**What to work on**
Output the material below verbatim, starting with the line containing "Sort files by" and going through the line containing "should pyautogui.click(x=56, y=320).", and nothing else.

**Dataset entries**
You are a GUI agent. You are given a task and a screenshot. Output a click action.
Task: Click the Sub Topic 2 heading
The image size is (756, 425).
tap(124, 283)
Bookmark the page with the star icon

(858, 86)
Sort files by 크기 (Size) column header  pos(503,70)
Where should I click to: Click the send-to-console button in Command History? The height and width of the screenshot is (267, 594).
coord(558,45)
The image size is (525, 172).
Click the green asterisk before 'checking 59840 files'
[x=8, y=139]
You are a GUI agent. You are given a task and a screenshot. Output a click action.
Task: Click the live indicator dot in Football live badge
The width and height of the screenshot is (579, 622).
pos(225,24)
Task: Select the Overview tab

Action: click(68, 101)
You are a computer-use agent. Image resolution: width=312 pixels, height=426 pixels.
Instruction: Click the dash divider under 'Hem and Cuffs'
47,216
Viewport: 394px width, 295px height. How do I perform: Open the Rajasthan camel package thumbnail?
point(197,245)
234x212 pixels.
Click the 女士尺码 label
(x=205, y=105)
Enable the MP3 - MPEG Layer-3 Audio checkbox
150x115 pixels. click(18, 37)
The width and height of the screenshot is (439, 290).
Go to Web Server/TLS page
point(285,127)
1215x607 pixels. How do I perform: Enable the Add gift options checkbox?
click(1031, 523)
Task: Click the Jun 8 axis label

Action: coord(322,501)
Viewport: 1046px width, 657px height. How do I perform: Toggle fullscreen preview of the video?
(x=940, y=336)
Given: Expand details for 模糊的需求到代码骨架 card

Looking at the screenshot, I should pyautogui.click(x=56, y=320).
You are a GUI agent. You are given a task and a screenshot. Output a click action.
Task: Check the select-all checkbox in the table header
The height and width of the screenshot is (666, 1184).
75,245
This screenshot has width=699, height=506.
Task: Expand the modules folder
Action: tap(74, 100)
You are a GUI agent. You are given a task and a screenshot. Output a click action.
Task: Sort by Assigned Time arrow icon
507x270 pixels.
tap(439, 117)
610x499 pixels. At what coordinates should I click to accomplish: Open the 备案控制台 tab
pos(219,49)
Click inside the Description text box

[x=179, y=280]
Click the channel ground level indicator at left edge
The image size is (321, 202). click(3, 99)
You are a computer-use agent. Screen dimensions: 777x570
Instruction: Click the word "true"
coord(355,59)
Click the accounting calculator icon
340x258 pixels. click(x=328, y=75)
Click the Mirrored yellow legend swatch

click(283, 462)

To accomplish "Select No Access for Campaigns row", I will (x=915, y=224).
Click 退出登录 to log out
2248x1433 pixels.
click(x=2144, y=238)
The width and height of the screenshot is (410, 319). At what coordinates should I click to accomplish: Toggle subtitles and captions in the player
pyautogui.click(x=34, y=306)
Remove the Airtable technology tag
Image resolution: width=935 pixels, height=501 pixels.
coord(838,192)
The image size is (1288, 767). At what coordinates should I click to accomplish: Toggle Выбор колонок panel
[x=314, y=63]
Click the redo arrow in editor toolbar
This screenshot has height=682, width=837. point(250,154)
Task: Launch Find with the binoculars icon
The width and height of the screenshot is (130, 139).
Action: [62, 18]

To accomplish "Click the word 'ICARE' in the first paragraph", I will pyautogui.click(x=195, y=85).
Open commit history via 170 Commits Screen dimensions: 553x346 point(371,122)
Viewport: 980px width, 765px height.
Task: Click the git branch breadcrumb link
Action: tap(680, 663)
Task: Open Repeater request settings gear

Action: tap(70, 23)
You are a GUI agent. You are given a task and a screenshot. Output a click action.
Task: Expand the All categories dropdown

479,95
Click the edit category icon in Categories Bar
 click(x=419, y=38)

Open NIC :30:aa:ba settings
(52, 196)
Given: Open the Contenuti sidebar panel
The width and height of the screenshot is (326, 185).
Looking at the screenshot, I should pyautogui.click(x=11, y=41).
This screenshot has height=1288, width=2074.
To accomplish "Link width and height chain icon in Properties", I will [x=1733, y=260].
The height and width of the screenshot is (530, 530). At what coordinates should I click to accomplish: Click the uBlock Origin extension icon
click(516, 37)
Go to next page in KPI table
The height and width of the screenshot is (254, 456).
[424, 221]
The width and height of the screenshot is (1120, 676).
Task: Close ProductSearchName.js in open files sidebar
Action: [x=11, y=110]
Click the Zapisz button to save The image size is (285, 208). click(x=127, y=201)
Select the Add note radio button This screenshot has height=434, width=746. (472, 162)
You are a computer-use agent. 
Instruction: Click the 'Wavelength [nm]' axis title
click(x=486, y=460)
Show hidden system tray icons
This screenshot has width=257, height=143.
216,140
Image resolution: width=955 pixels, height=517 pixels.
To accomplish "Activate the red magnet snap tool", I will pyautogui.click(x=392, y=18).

**Written answer**
Sort files by 크기 (Size) column header  pos(503,70)
Where should I click to: Click the send-to-console button in Command History? The height and width of the screenshot is (267, 594).
coord(558,45)
The image size is (525, 172).
Click the green asterisk before 'checking 59840 files'
[x=8, y=139]
You are a GUI agent. You are given a task and a screenshot. Output a click action.
Task: Click the live indicator dot in Football live badge
The width and height of the screenshot is (579, 622).
pos(225,24)
Task: Select the Overview tab

Action: click(68, 101)
You are a computer-use agent. Image resolution: width=312 pixels, height=426 pixels.
Instruction: Click the dash divider under 'Hem and Cuffs'
47,216
Viewport: 394px width, 295px height. How do I perform: Open the Rajasthan camel package thumbnail?
point(197,245)
234x212 pixels.
Click the 女士尺码 label
(x=205, y=105)
Enable the MP3 - MPEG Layer-3 Audio checkbox
150x115 pixels. click(18, 37)
The width and height of the screenshot is (439, 290).
Go to Web Server/TLS page
point(285,127)
1215x607 pixels. How do I perform: Enable the Add gift options checkbox?
click(1031, 523)
Task: Click the Jun 8 axis label

Action: coord(322,501)
Viewport: 1046px width, 657px height. How do I perform: Toggle fullscreen preview of the video?
(x=940, y=336)
Given: Expand details for 模糊的需求到代码骨架 card

Looking at the screenshot, I should pyautogui.click(x=56, y=320).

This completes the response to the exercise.